You watch youth baseball (non travel) practices and kids are not involved. You watch games of 6-7 with kids pitching that have trouble hitting the backstop...kids picking dandelions in the field. Baseball is a difficult game to coach, let alone the rules. You wonder why baseball is failing. Watch other, youth sports like hockey and watch their skill developing programs..skill not games. Likewise, with youth basketball programs. A lot of rambling here, but baseball interests will likely continue to decline.

Baseball does need to take a cue from other sports.  I coach soccer and there's a big emphasis from the national level on down to getting more kids playing more soccer and doing less standing around at practice.  You start off practice will small-sided games, adding players as the kids show up. You alternate between skill development, conditioning, and play.  You always maximize touches on the ball for every player. You structure the drills to flow from one into the next with minimal transition time, by pre-positioning cones and goals and other things.

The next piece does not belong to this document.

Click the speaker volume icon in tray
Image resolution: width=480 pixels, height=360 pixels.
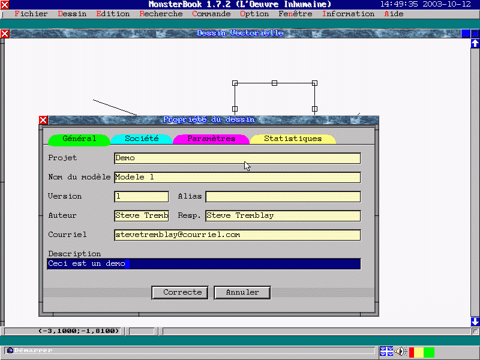point(400,352)
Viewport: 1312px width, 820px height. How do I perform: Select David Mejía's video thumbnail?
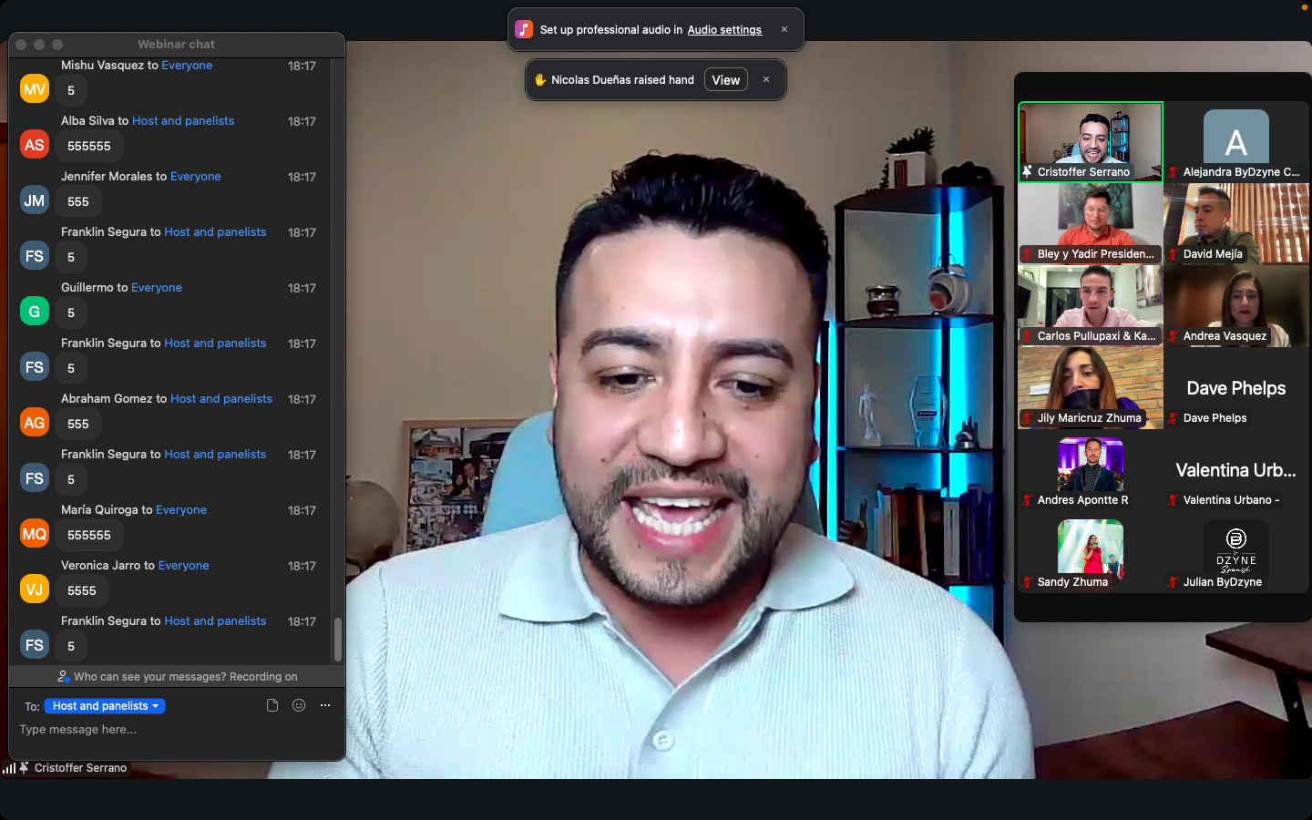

The youth baseball practices I've seen always involve a lot of kids standing in the field waiting for the ball to come to them, but often they'll stand there doing nothing for five, 10 minutes or more.  And they'll bat 2-3 times in a 90 minute practice.  They need to break into smaller groups.  Have kids pair up, one pitch, one hit.  Or one throws grounders to the other.  Do long toss... Maybe this kind of planning and practice structure exists, but it wasn't there when my kids were playing 8-10 year old baseball a few years ago.  Every single practice involved 30-45 minutes with players at every position during batting practice, even though half the kids were physically incapable of hitting the ball to the outfield.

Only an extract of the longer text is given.